Мартовскіе вѣтры дуютъ вездѣ на этомъ несчастномъ островѣ, мадамъ Максъ Гёслеръ, и отъ нихъ избавиться нельзя. Молодость можетъ устоять противъ нихъ, но на меня они дѣйствуютъ такъ сильно, что выгонятъ меня изъ моего отечества: Я сомнѣваюсь, долженъ ли старикъ жить въ Англіи, если это зависитъ отъ него.
Герцогъ конечно былъ старикъ — если семидесятилѣтній возрастъ можетъ назваться старостью — и притомъ онъ несъ свои лѣта не очень бодро; онъ ходилъ медленно, но въ его осанкѣ было какое-то величіе; онъ былъ высокъ и не горбился, и можетъ быть, портной помогалъ ему. Когда онъ упомянулъ о своей старости и объ ея молодости, она сказала нѣсколько словъ о разницѣ между дубомъ и тростникомъ. Она сидѣла спокойно па диванѣ, а герцогъ на креслѣ передъ нею.

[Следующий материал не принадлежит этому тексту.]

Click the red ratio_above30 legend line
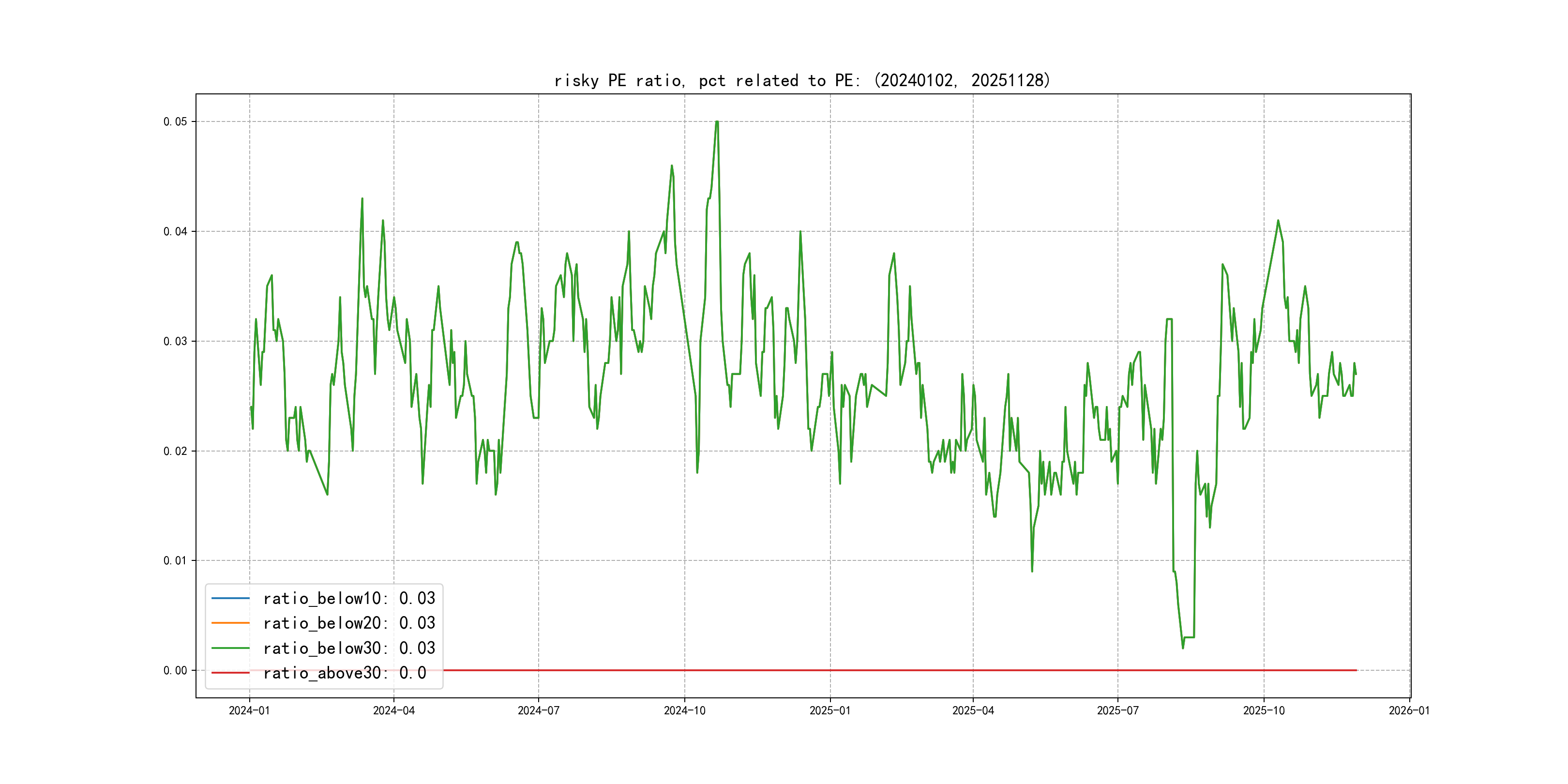The width and height of the screenshot is (1568, 784). pos(230,673)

Черезъ нѣсколько времени карточка была вынута изъ кармана его свѣтлости Этотъ подарокъ карточекъ и просьба подарить карточку взамѣнъ самое нелѣпое обыкновеніе нынѣшняго времени.
— Кажется, я не очень похожъ?
— О! вы очень похожи, но гораздо старше.
Вотъ самое обыкновенное замѣчаніе въ подобныхъ случаяхъ Мадамъ Гёслеръ увѣряла, что карточка герцога дороже для нея всѢхъ карточекъ на свѣтѣ, а герцогъ увѣрялъ, что онъ будетъ носить карточку мадамъ Гёслеръ близъ своего сердца; я боюсь, что онъ сказалъ: навсегда. Тутъ онъ взялъ ея руку и пожалъ, сознавая, что для семидесятилѣтняго Человѣка онъ дѣлаетъ эти вещи очень хорошо.

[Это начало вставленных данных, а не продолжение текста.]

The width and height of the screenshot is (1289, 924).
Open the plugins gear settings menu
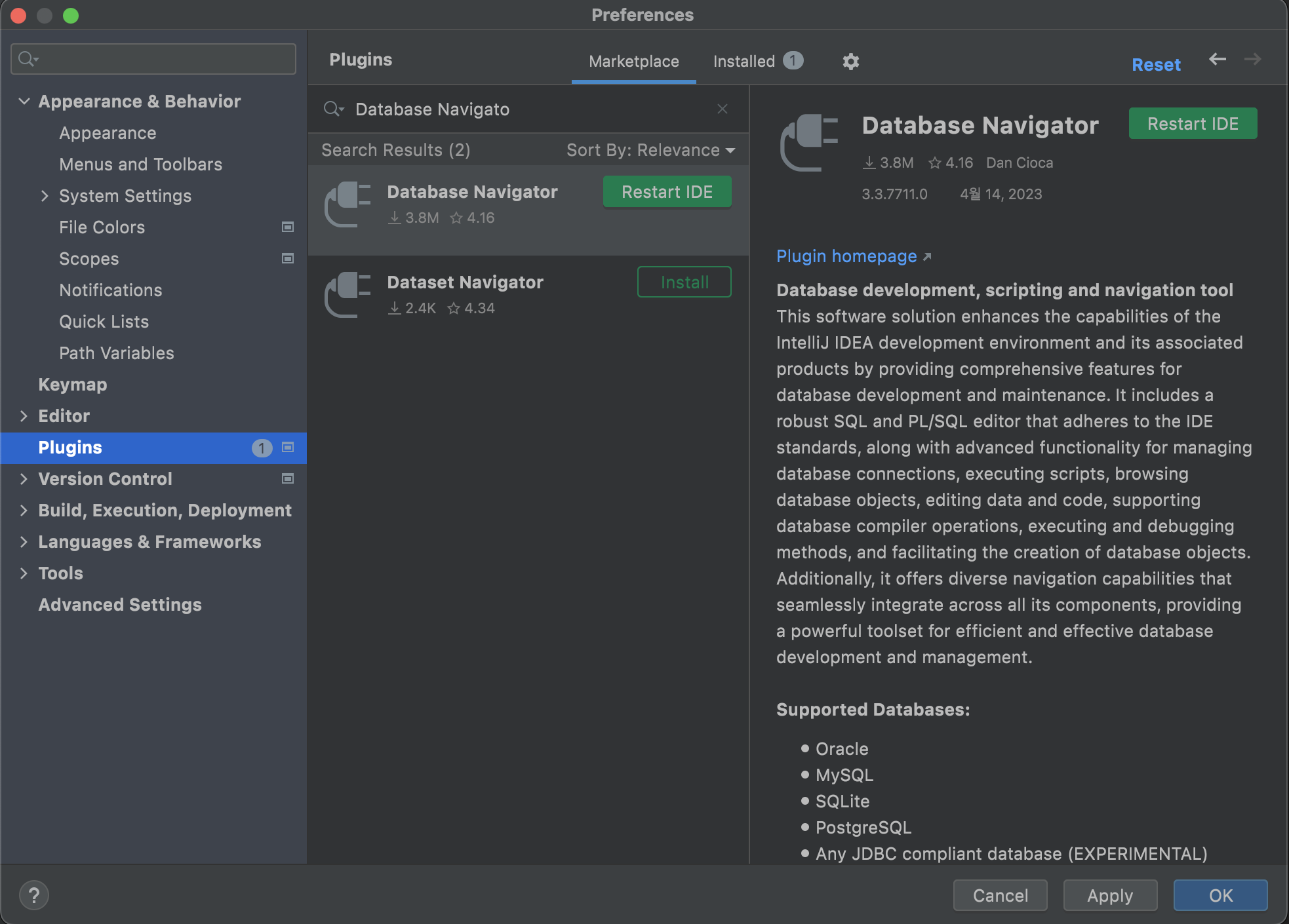click(x=850, y=62)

— Вы пріѣдете ко мнѣ обѣдать, герцогъ? сказала она, когда онъ заговорилъ объ отъѣздѣ.
— Я никогда не обѣдаю въ гостяхъ.
— Именно по этой причинѣ вамъ надо обѣдать у меня. Вы не встрѣтитесь у меня съ тѣми, съ кѣмъ вы не желали бы встрѣчаться.
— Я предпочелъ бы видѣться съ вами такимъ образомъ какъ теперъ и если обѣдаю не дома, то только на какихъ-нибудь церемонныхъ обѣдахъ, отъ которыхъ я не могу отказаться, не сдѣлавъ обиды.
— И вы не можете отказаться отъ моего маленькаго нецеремоннаго обѣда — не сдѣлавъ обиды.
Говоря это, она взглянула ему въ лицо, и онъ понялъ, что мысли ея согласуются съ ея словами. Онъ также взглянулъ ей въ лицо и нашелъ, что глаза ея были гораздо блестящѣе всѣхъ глазъ, которые онъ видалъ въ послѣднее время.
— Назначьте сами день, герцогъ. Удобно вамъ будетъ въ воскресенье?
— Если я долженъ…
— Вы должны.
Когда она говорила это, глаза ея сверкали все болѣе и болѣе, а румянецъ то пропадалъ, то выступалъ; а Когда она отряхала свои локоны, отъ нихъ неслось какое-то нѣжное благоуханіе. Потомъ ея ножка выглядывала изъ-подъ черной съ желтымъ драпировки ея платья, и герцогъ видѣлъ, что ножка эта просто совершенство. Потомъ она протянула палецъ и дотронулась до руки его. Рука ея была очень бѣла, а пальцы сверкали богатыми перстнями.
— Вы должны, повторила она, не умоляя теперь, а приказывая.
— Когда такъ, я пріѣду, отвѣчалъ онъ и день былъ назначенъ.
Пригласить гостей было немножко трудно, но мадамъ Гёслеръ просила герцога привезти съ собою лэди Гленкору Паллизеръ, жену его племянника. Онъ на это согласился. Какъ жена его наслѣдника, лэди Гленкора была для герцога всѣмъ, чѣмъ только женщина можетъ быть. Она вела себя очень прилично, не надоѣдала ему, а между тѣмъ была внимательна. Хотя въ домѣ мужа она была свирѣпымъ политикомъ, въ домѣ герцога она была просто привлекательной женщиной.
— Она очень умна, сказалъ однажды герцогъ: — она умѣетъ приноровиться ко всякому положенію. Если она должна переѣхать изъ однаго мѣста въ другое, она будетъ какъ дома въ обоихъ этихъ мѣстахъ.